Reading Time: 7 minutes

Some messages arrive fully formed. Mine never do.


It started as a line I wrote in service of someone else’s purpose. I was supporting employee and business communications at Cox Enterprises, working on content related to its purpose statement at the time: Empower People Today to Build a Better Future for the Next Generation.


Somewhere in that work, I surfaced a sentence: how we do what we do is as important as what we achieve.


The line stuck. I didn’t know why yet. I just knew it mattered.


Years later, during one of our many conversations, a colleague shared a provocative question someone asked her: What’s a whisper yearning to be a roar?

 

I sat with that question for a long time. It wasn’t until my sabbatical that I could finally answer it. The line from Cox hadn’t left me. It had been waiting.

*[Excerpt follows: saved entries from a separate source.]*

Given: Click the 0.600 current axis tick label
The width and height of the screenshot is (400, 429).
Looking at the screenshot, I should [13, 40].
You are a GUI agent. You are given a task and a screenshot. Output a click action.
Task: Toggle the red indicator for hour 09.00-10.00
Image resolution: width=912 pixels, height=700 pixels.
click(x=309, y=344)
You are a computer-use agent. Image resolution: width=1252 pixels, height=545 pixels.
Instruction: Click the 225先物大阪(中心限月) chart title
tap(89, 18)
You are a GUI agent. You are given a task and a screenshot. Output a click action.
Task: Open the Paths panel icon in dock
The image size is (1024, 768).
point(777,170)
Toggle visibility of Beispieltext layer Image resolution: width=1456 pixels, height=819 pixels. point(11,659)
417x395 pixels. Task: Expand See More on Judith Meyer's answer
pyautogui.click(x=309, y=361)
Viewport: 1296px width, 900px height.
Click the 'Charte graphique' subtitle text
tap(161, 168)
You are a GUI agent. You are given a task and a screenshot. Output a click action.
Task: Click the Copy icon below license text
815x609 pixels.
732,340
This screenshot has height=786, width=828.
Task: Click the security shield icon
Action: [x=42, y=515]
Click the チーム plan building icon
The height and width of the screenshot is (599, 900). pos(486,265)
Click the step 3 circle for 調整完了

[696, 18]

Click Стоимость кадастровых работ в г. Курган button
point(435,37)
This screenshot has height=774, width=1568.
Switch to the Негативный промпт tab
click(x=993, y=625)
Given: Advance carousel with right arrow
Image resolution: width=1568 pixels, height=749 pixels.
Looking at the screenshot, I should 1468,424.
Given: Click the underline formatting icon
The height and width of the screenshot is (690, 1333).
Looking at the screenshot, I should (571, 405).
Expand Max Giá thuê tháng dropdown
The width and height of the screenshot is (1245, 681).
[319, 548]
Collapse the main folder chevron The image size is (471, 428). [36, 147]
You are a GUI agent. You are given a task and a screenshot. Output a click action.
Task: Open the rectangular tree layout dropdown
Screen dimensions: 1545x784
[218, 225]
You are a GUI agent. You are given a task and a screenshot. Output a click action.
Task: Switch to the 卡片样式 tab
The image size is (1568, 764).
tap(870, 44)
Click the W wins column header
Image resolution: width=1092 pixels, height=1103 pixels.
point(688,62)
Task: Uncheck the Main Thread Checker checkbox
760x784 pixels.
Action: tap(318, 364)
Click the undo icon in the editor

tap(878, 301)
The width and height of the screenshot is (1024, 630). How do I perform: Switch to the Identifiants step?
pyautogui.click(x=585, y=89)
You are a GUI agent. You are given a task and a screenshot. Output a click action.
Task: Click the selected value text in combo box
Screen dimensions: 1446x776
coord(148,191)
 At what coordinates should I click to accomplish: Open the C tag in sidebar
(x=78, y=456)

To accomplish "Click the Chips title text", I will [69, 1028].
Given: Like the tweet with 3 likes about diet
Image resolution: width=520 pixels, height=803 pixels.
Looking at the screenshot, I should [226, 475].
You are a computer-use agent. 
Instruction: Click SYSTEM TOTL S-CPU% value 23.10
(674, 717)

Eventually, it became the load-bearing principle of Lead with Light™:

How we do what we do — how we lead — is as important as what we achieve.

That’s my message to the world or what Melanie Benson calls a Lighthouse Message™.

What’s a Lighthouse Message?

Melanie Benson, known internationally as an Authority Amplifier and host of the Amplify Your Success podcast, describes the Lighthouse Message™ as what distinguishes you from a sea of same-sounding solutions. It’s the message that shines like a beacon, drawing in the right people and the right opportunities.

 

Her framework was built for entrepreneurs and experts ready to stop being the best-kept secret in their industry. The language is intentionally commercial: visibility, client attraction, amplified reach. That’s her lane, and she owns it.

 

For leaders inside organizations, the application shifts. The question isn’t who will this attract? It’s what am I meant to carry?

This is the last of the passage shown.